• **Défi A**: Reproduisez à l'identique les lignes ci-dessous, de celle qui contient « Task: Select the Inputs tab » jusqu'à celle qui contient « Action: click(x=222, y=232) » incluse. Laissez les images de côté.

• **Texte source**:
□ □ □

Parmi les caractéristiques psychiques des adolescents, relevons d’abord la centration sur soi. Dès le démarrage de la puberté, les changements physiques et psychologiques surprennent et accaparent l’esprit des adolescents … et de leur entourage. Ce grand chambardement entraîne un profond réaménagement de leur personnalité, qui jusque-là ne laissait qu’un rôle secondaire au corps et aux pulsions qui l’animent. C’est l’effet d’un tel bouleversement qui déclenche la fameuse « crise » de l’adolescence. L’enfant s’est jusque-là construit en faisant face au centrage de l’âge adulte sur un corps sexué et reproducteur, et cette transition brutale de l’enfance à l’adolescence ne peut être négociée en toute quiétude.
Centration et construction
À l’adolescence, la centration sur soi représente une phase indispensable et remarquée. Un des enjeux fondamentaux de cette période de vie repose sur la construction d’une identité adulte, sexuée. Cette nouvelle personnalité peut ou doit aujourd’hui s’élaborer dans les activités numériques de production de soi : selfies, posts ou billets publiés dans Facebook (la génération précédente dans Skyblog), Ask, Instagram et bien d’autres. Les jeunes s’y exposent. Ils mettent en place un processus « d’identité narrative » pour s’y raconter, d’une manière cohérente et compréhensible pour eux. Le sens commun pousse les adultes à estimer que les adolescents ne pensent qu’à eux-mêmes, se mettent en scène de façon très narcisssique, multiplient les poses et les autoportraits de manière inflatoire. Pour les adolescents, il n’y a qu’eux-mêmes qui comptent, un peu, mais de manière très éloignée, à la manière du bébé égocentré. Les adolescents sont troublés par leur propre apparence, que parfois ils récusent, éprouvent la nécéssité de partager leurs propres idéaux, leurs propres valeurs : sur les réseaux sociaux, ils s’évaluent, commentent le monde ou le refont, à leur manière.

□ □ □

• **Lignes à traiter**:
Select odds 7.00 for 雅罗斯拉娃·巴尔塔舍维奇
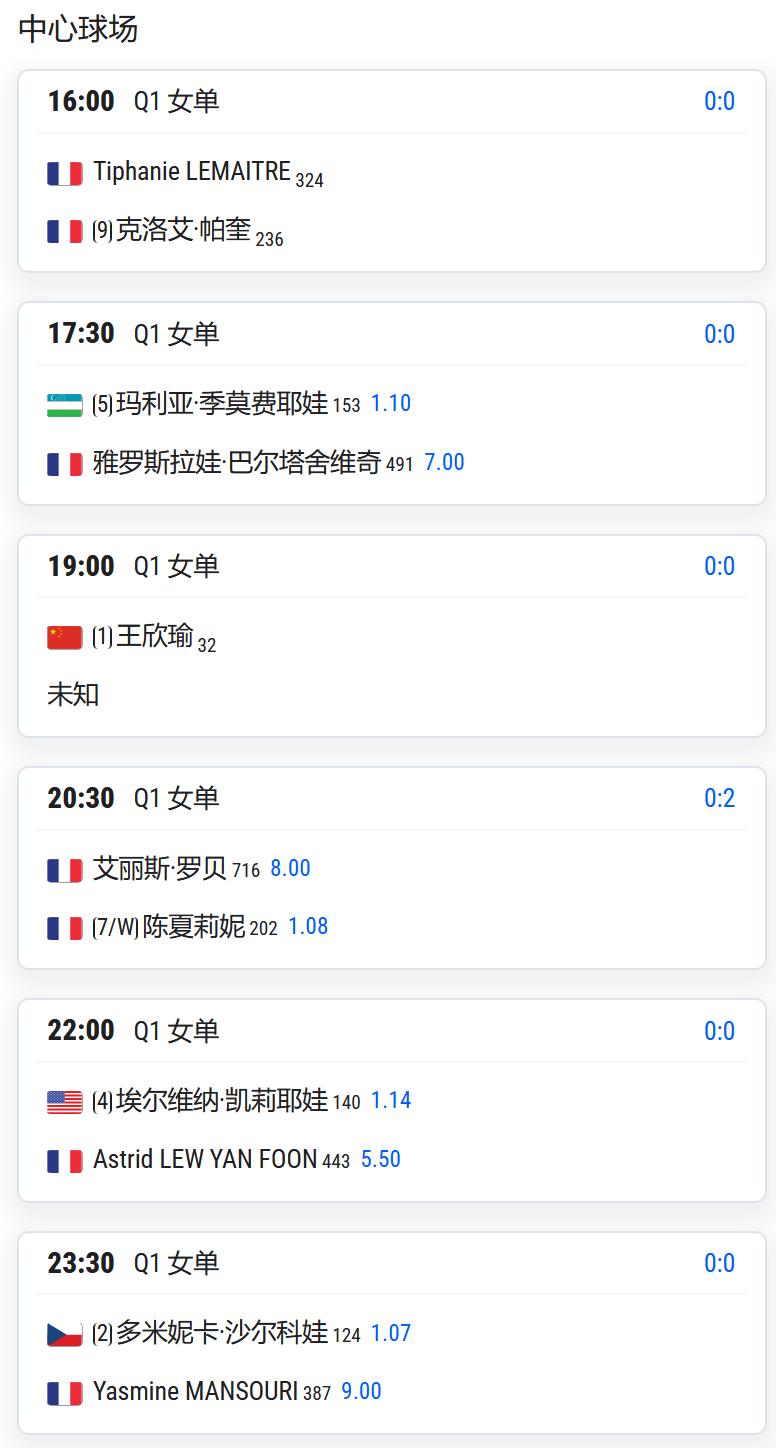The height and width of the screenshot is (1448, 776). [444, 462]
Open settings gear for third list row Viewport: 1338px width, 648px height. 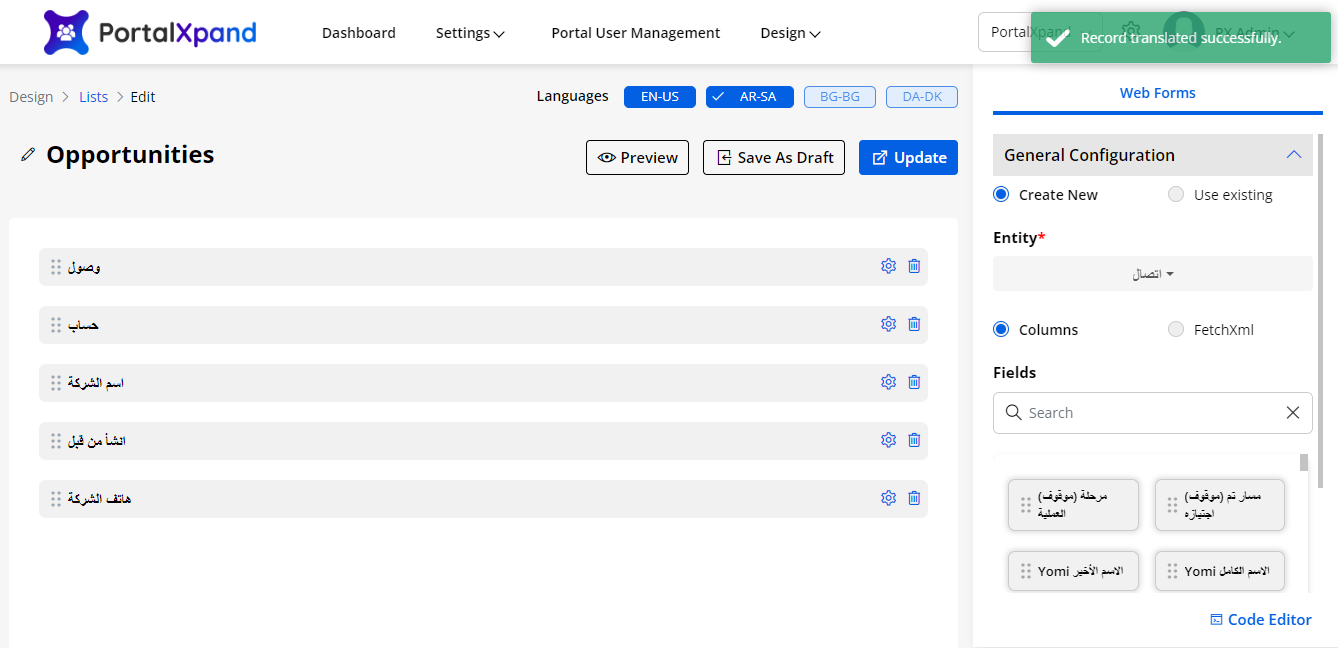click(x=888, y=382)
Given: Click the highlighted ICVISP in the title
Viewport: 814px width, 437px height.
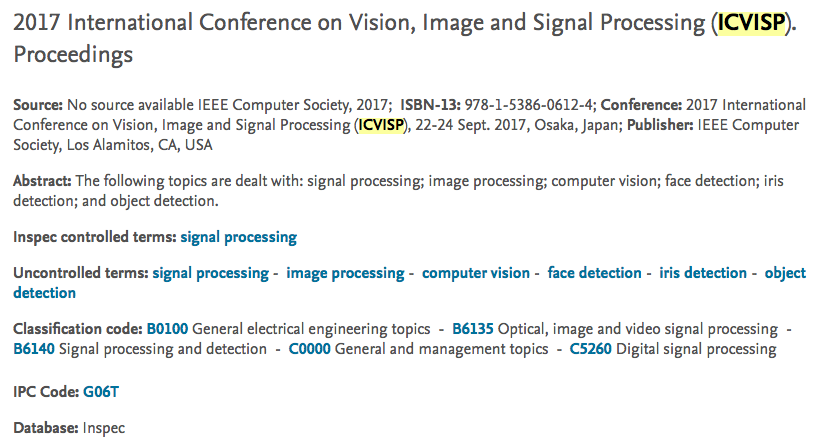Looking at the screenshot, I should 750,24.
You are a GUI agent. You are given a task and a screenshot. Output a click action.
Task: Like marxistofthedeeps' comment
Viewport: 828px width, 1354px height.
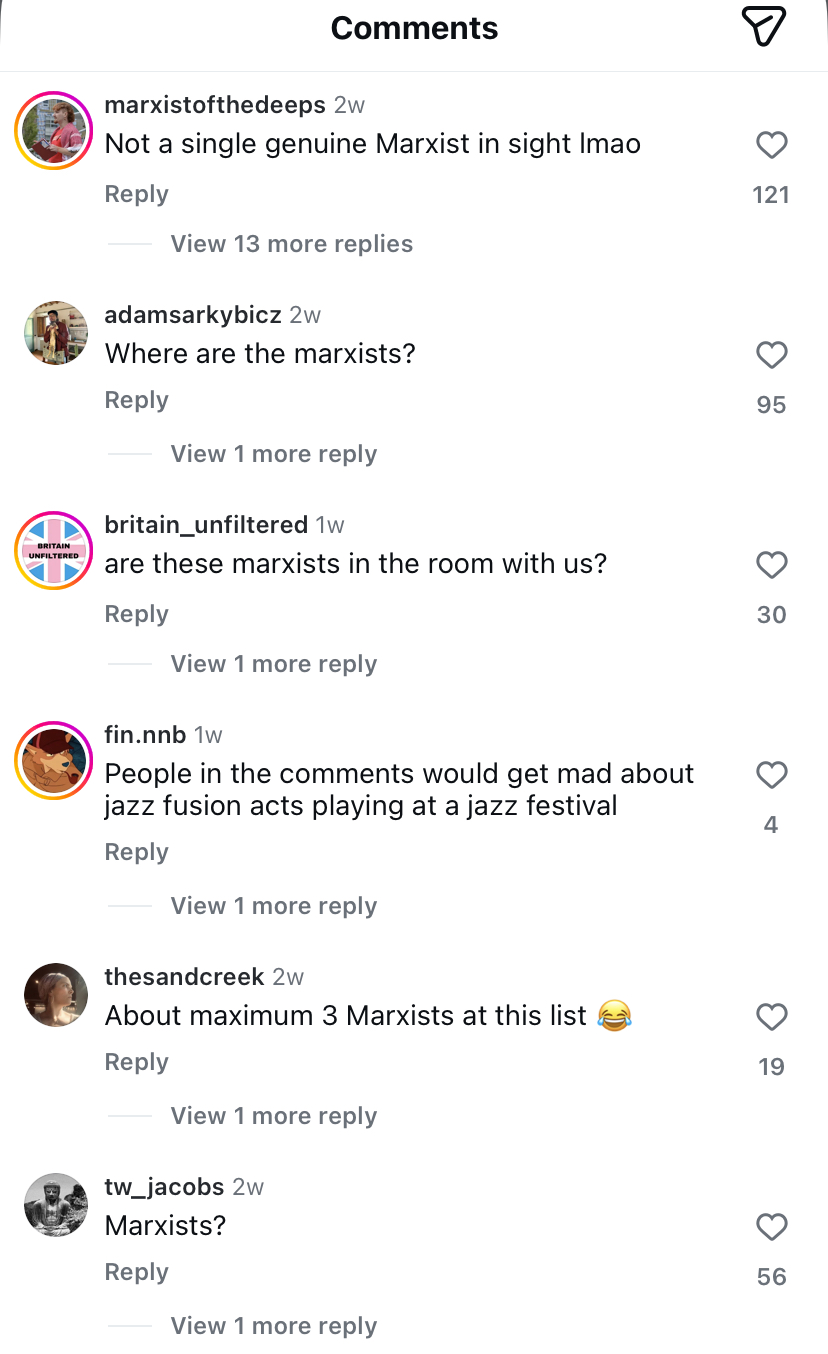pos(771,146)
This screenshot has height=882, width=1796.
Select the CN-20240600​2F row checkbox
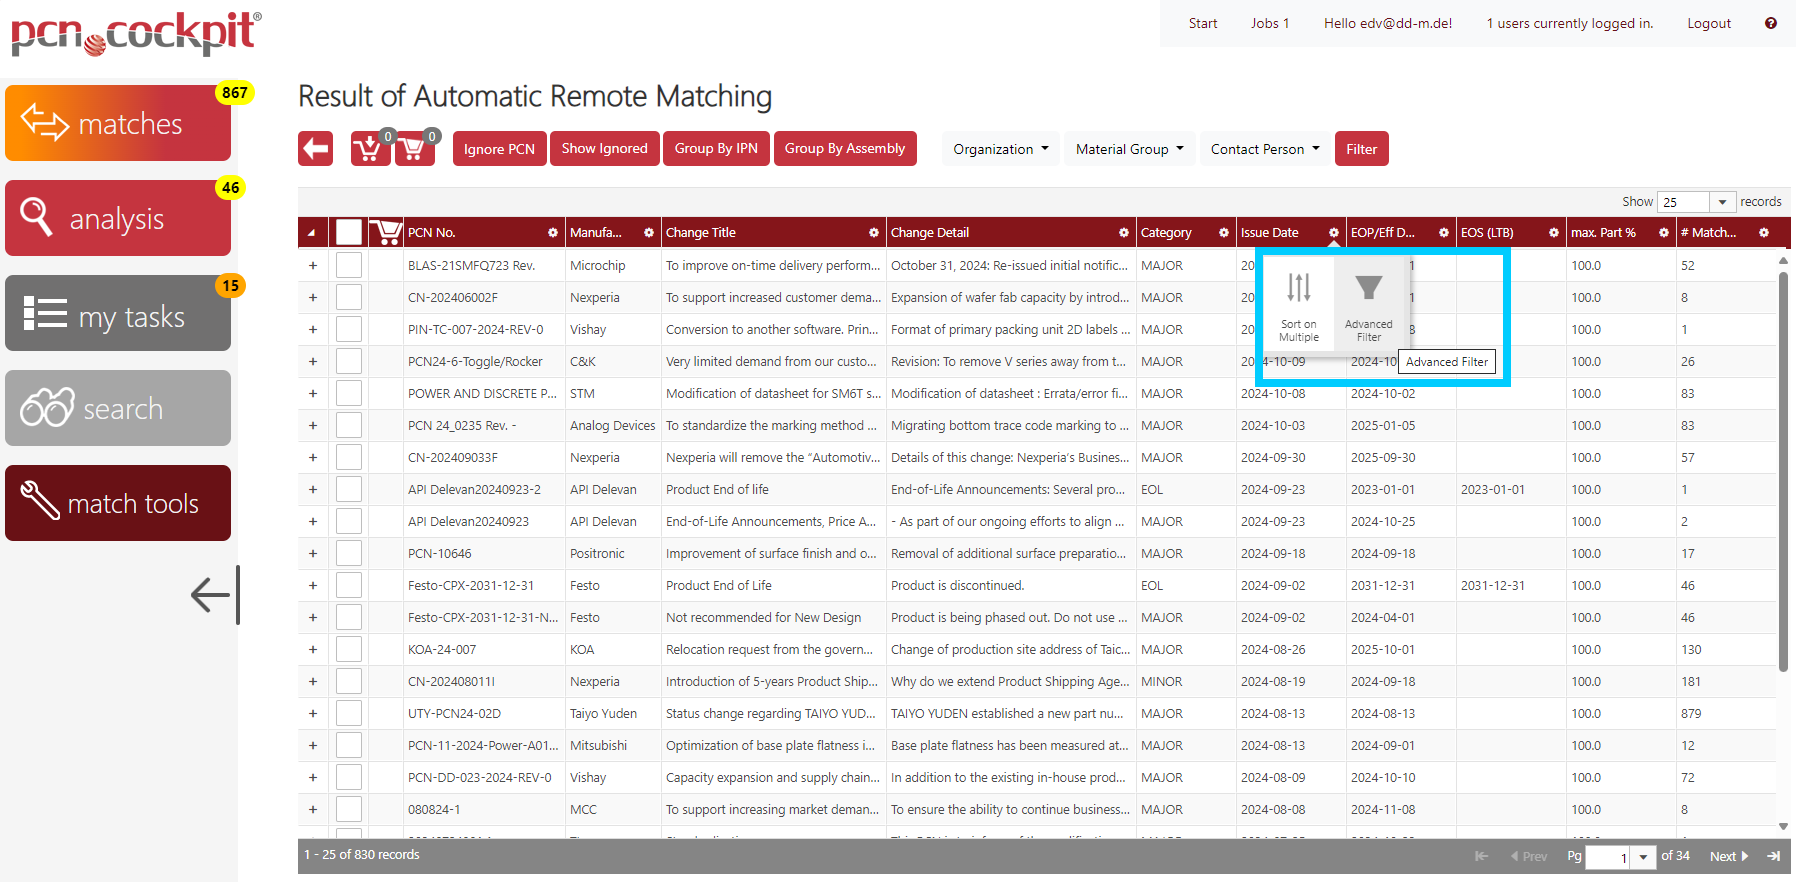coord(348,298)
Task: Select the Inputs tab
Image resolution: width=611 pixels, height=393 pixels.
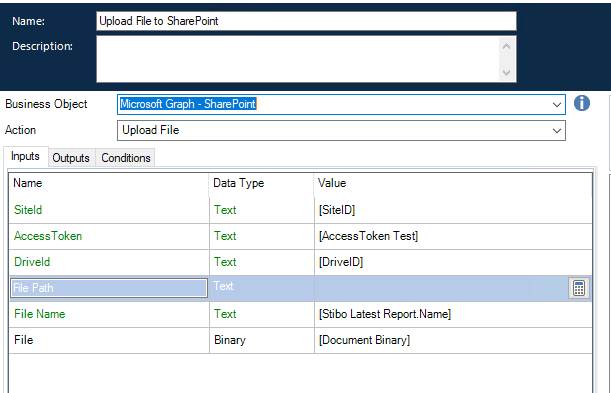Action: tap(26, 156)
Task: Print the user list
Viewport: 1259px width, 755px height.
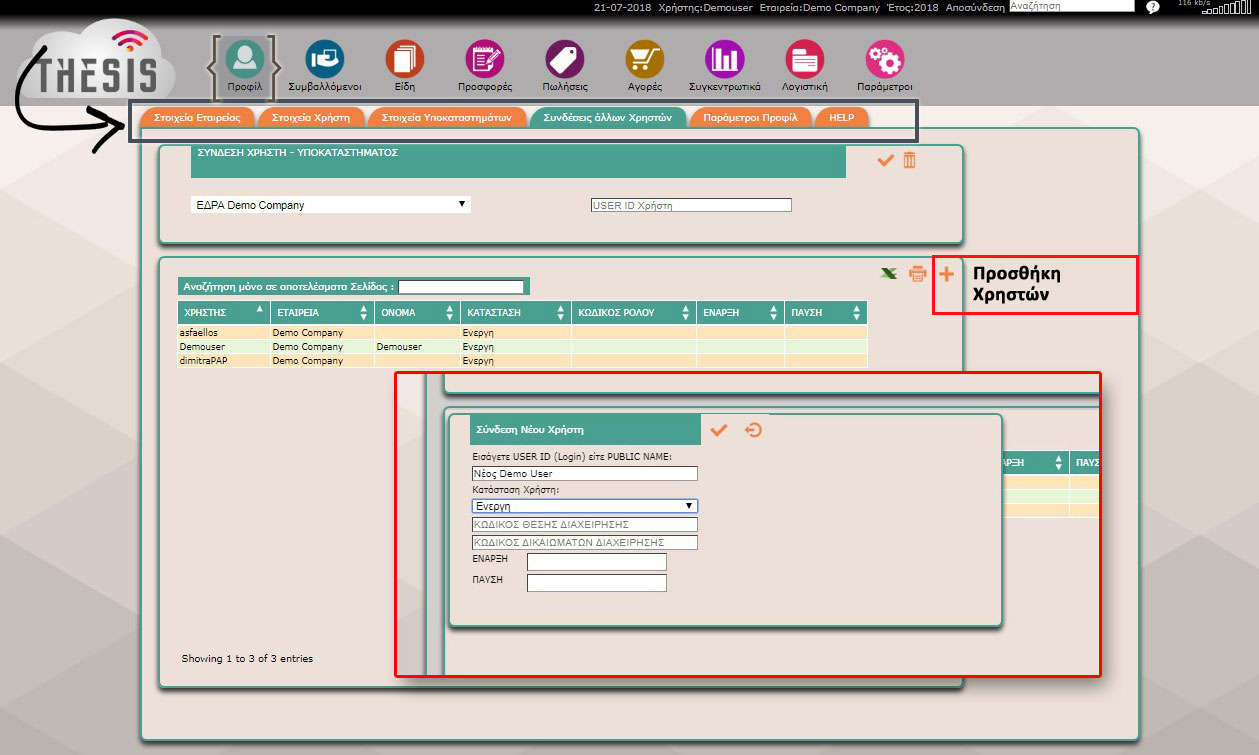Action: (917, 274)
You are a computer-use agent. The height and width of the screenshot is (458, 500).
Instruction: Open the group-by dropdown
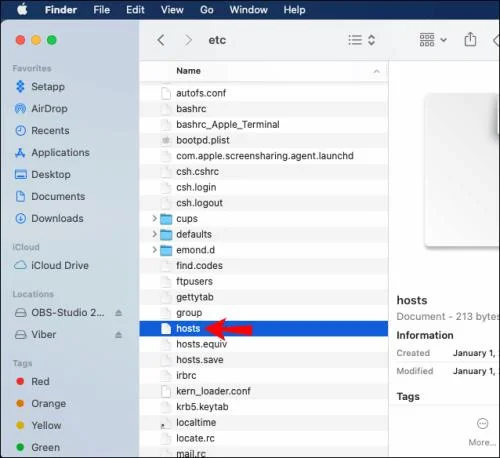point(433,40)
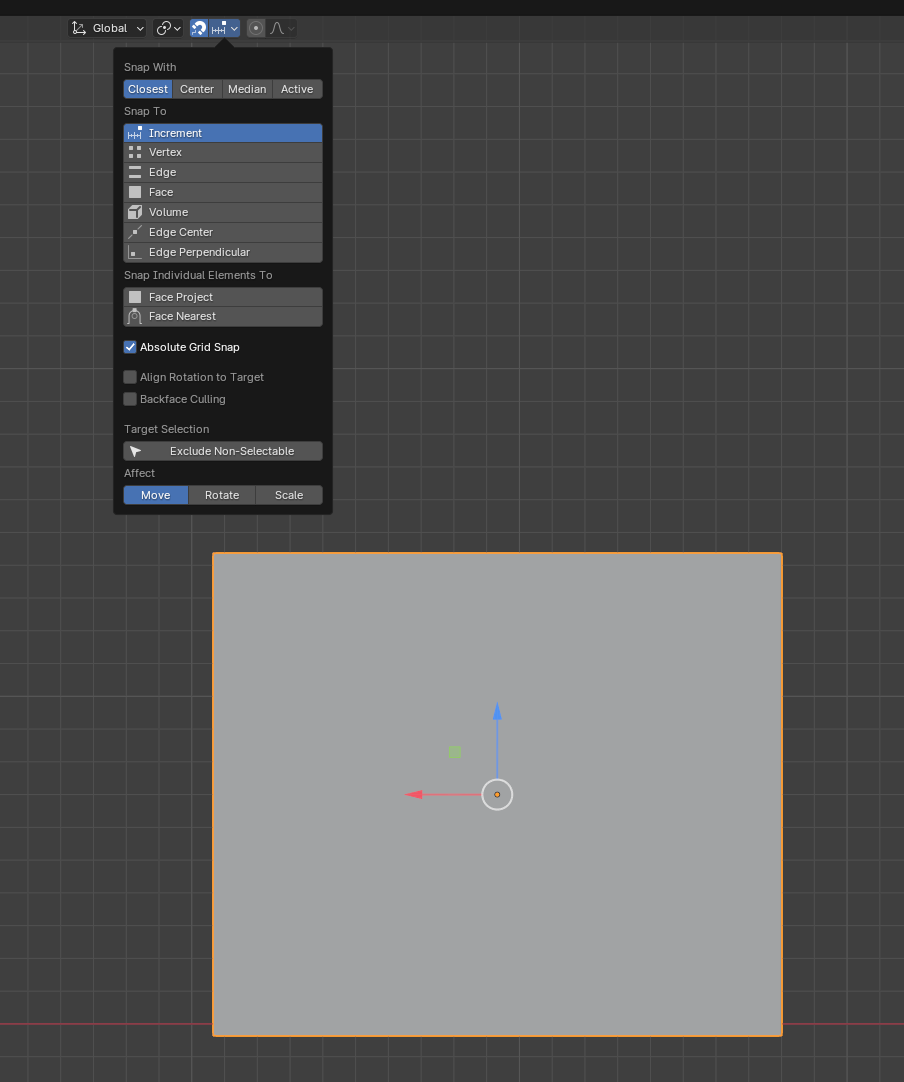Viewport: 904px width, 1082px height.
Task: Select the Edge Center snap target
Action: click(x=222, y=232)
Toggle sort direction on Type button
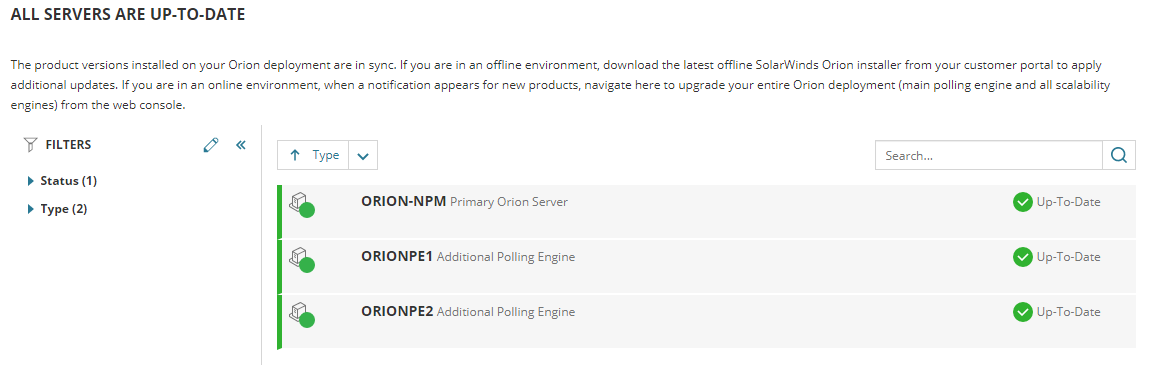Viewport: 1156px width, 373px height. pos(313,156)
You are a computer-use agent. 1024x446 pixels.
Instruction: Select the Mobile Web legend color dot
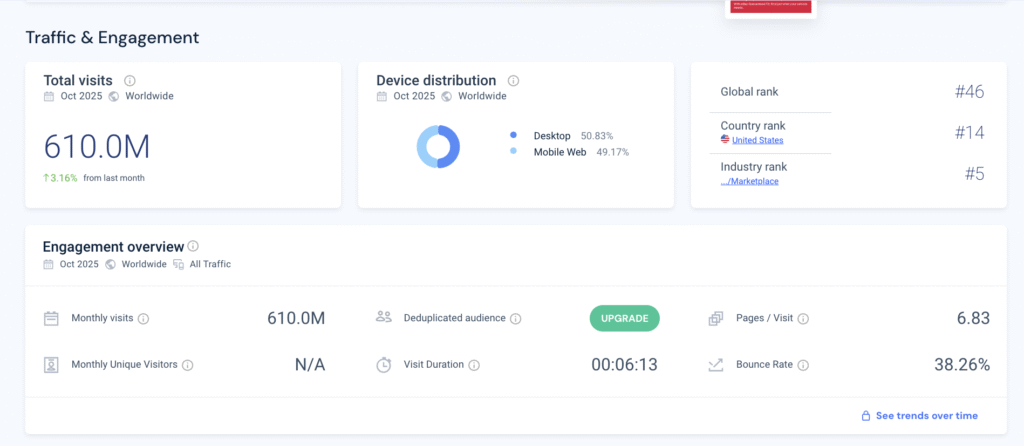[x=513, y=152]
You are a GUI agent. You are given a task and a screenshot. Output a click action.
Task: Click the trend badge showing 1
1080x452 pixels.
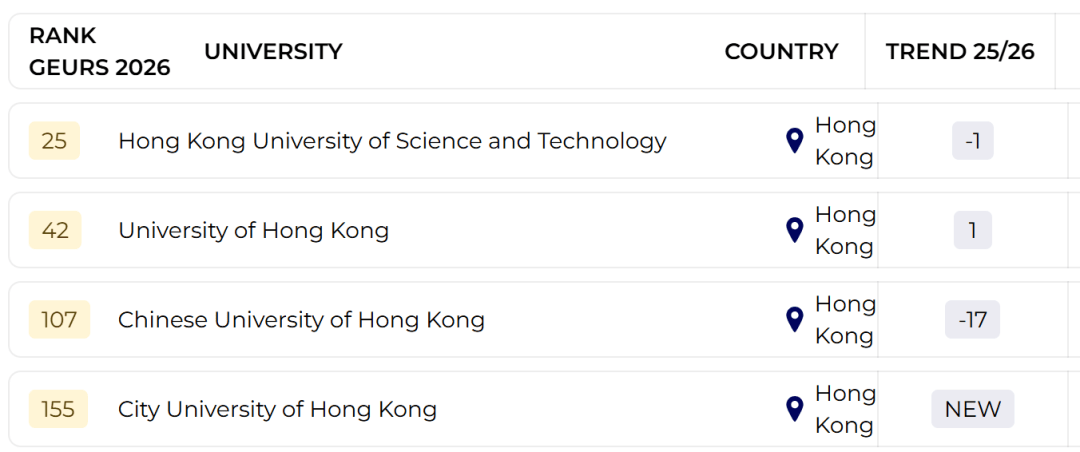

□ □ □

• **Défi B**: Renvoyez mot pour mot le passage du texte sur la centration des adolescents, de « Parmi les caractéristiques » jusqu'à « en toute quiétude. » inclus.

• **Sortie complète A**:
Task: Select the Inputs tab
Image resolution: width=611 pixels, height=393 pixels.
Action: tap(26, 156)
Task: Print the user list
Viewport: 1259px width, 755px height.
Action: (917, 274)
You are a computer-use agent. The height and width of the screenshot is (458, 500).
Instruction: Open the group-by dropdown
point(433,40)
Viewport: 904px width, 1082px height.
Task: Select the Edge Center snap target
Action: click(x=222, y=232)

• **Sortie complète B**:
Parmi les caractéristiques psychiques des adolescents, relevons d’abord la centration sur soi. Dès le démarrage de la puberté, les changements physiques et psychologiques surprennent et accaparent l’esprit des adolescents … et de leur entourage. Ce grand chambardement entraîne un profond réaménagement de leur personnalité, qui jusque-là ne laissait qu’un rôle secondaire au corps et aux pulsions qui l’animent. C’est l’effet d’un tel bouleversement qui déclenche la fameuse « crise » de l’adolescence. L’enfant s’est jusque-là construit en faisant face au centrage de l’âge adulte sur un corps sexué et reproducteur, et cette transition brutale de l’enfance à l’adolescence ne peut être négociée en toute quiétude.